WHAT IS NEEDED ▸ Starting with the line that contains "Given: Click Olivia" and ending with the line that contains "Click the December 4, 2015 timestamp", copy those lines word for word, both included.

EXERCISE INPUT ▸
## begin

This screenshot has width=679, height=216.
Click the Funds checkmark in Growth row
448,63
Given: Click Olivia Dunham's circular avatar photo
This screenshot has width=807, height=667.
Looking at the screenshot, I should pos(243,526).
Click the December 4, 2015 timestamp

## end
## begin

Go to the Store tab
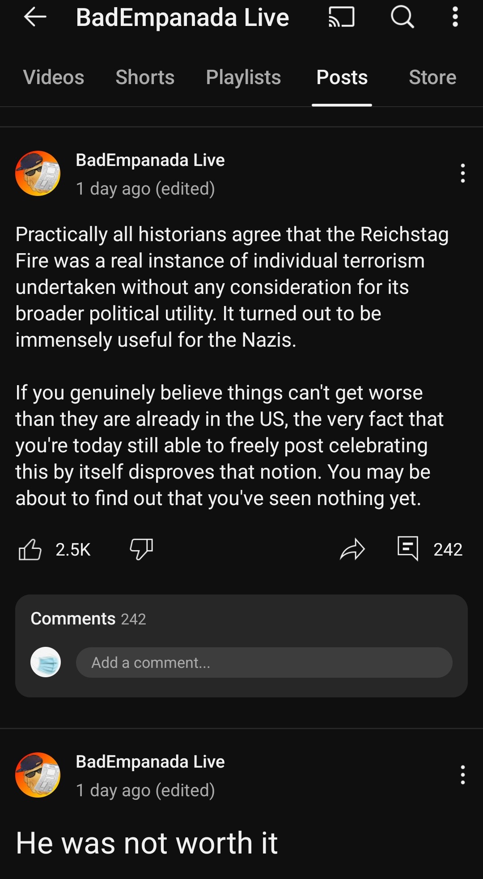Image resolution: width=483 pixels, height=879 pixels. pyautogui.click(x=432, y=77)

## end

SOLUTION FOR THIS PROBLEM ▸
Given: Click Olivia Dunham's circular avatar photo
This screenshot has width=807, height=667.
Looking at the screenshot, I should pos(243,526).
Click the December 4, 2015 timestamp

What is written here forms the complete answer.